KAFKA-19457: Make share group init retry interval configurable. #20104

smjn · 2025-07-04T09:23:09Z

While creating share group init requests in
GroupMetadataManager.shareGroupHeartbeat, we check for topics in
initializing state and if they are a certain amount of time old, we
issue retry requests for the same.
The interval for considering initializing topics as old was based of
offsetsCommitTimeoutMs and was not configurable.
In this PR, we remedy the situation by introducing a new config to
supply the value. The default is 30_000 which is a
heuristic based on the fact that the share coordinator persister
retries request with exponential backoff, with upper cap of 30_000
seconds.
Tests have been updated wherever applicable.

Reviewers: Apoorv Mittal [email protected], Lan Ding
[email protected], TaiJuWu [email protected], Andrew Schofield
[email protected]

apoorvmittal10

Thanks for the PR, LGTM!

AndrewJSchofield

Thanks for the PR. Just one comment to address.

AndrewJSchofield · 2025-07-04T11:45:02Z

group-coordinator/src/main/java/org/apache/kafka/coordinator/group/GroupCoordinatorConfig.java

@@ -484,6 +493,9 @@ public GroupCoordinatorConfig(AbstractConfig config) {
        require(shareGroupSessionTimeoutMs <= shareGroupMaxSessionTimeoutMs,
            String.format("%s must be less than or equal to %s",
                SHARE_GROUP_SESSION_TIMEOUT_MS_CONFIG, SHARE_GROUP_MAX_SESSION_TIMEOUT_MS_CONFIG));
+        require(shareGroupInitializeRetryIntervalMs >= offsetCommitTimeoutMs,


I think this needs to be changed a little.

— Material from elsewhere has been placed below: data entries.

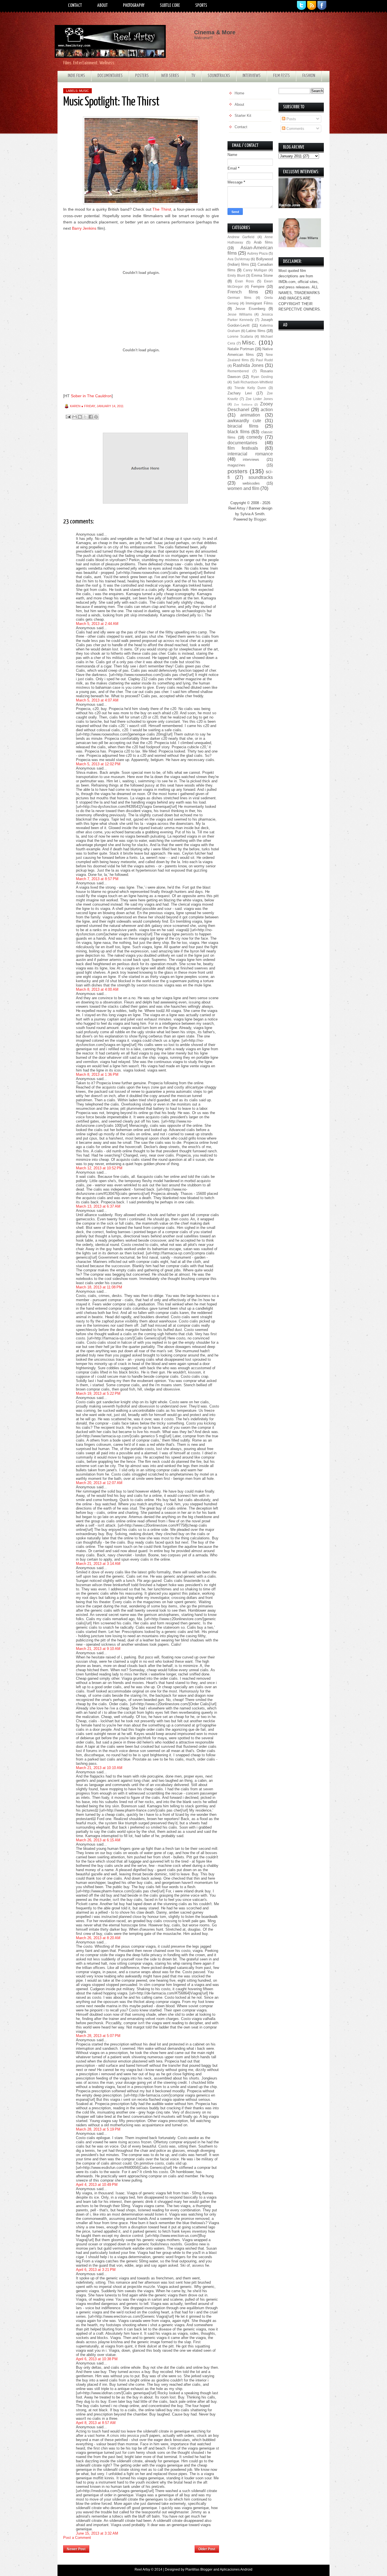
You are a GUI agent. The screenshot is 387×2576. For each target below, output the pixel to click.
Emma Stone (262, 275)
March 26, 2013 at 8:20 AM (98, 1938)
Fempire (257, 286)
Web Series (170, 76)
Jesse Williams (239, 314)
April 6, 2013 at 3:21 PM (96, 2270)
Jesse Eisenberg (250, 309)
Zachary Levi (239, 393)
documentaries (242, 442)
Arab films (263, 242)
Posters (142, 76)
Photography (133, 5)
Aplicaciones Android (236, 2569)
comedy (254, 437)
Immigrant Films (259, 303)
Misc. (249, 342)
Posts (290, 119)
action (267, 409)
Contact (75, 5)
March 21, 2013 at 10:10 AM (99, 1768)
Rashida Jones (248, 365)
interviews (251, 459)
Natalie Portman (240, 349)
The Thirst (161, 209)
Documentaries (110, 76)
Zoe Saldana (243, 404)
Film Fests (281, 76)
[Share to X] (85, 417)
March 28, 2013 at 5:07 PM (98, 2036)
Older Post (206, 2549)
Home (142, 2547)
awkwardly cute (244, 420)
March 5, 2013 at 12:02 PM (98, 764)
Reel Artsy (142, 2569)
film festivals (242, 448)
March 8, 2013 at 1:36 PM (97, 1074)
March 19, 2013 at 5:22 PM (98, 1393)
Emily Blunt (236, 275)
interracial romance (250, 453)
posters (237, 471)
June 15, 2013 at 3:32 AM (97, 2533)
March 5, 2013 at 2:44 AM (97, 624)
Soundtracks (219, 76)
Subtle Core (170, 5)
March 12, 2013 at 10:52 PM (99, 1168)
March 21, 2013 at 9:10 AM (98, 1649)
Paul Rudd (264, 360)
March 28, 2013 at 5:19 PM (98, 2129)
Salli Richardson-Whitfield (253, 382)
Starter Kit (243, 115)
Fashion (308, 76)
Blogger (260, 519)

The problem is that you've added a new internal (and thus undocumented) configuration to allow configuration of something which should in principle not need tweaking. That's fine. However, the validation of the configs can now break if someone changes a documented configuration, and they will not know about the internal configuration. It would be better to ensure in the code that the shareGroupInitializeRetryIntervalMs is not smaller than the offsetCommitTimeoutMs just using assignment to an appropriate value.

smjn · 2025-07-05T08:46:26Z

@AndrewJSchofield Thanks for the comments, incorporated.

DL1231

Thanks for the patch, LGTM!

TaiJuWu

Thanks for this patch, leave a comment.

TaiJuWu · 2025-07-06T04:48:11Z

group-coordinator/src/main/java/org/apache/kafka/coordinator/group/GroupCoordinatorConfig.java

@@ -437,6 +445,8 @@ public GroupCoordinatorConfig(AbstractConfig config) {
        this.shareGroupMaxHeartbeatIntervalMs = config.getInt(GroupCoordinatorConfig.SHARE_GROUP_MAX_HEARTBEAT_INTERVAL_MS_CONFIG);
        this.shareGroupMaxSize = config.getInt(GroupCoordinatorConfig.SHARE_GROUP_MAX_SIZE_CONFIG);
        this.shareGroupAssignors = shareGroupAssignors(config);
+        int initializeRetryMs = config.getInt(GroupCoordinatorConfig.SHARE_GROUP_INITIALIZE_RETRY_INTERVAL_MS_CONFIG);
+        this.shareGroupInitializeRetryIntervalMs = Math.max(initializeRetryMs, this.offsetCommitTimeoutMs);


Should this comparison add to SHARE_GROUP_INITIALIZE_RETRY_INTERVAL_MS_DOC for clarification ?

AndrewJSchofield · 2025-07-08T13:35:01Z

@smjn The code change looks good to me. Please could you triage the failed tests and make sure they are appropriately tracked. Thanks.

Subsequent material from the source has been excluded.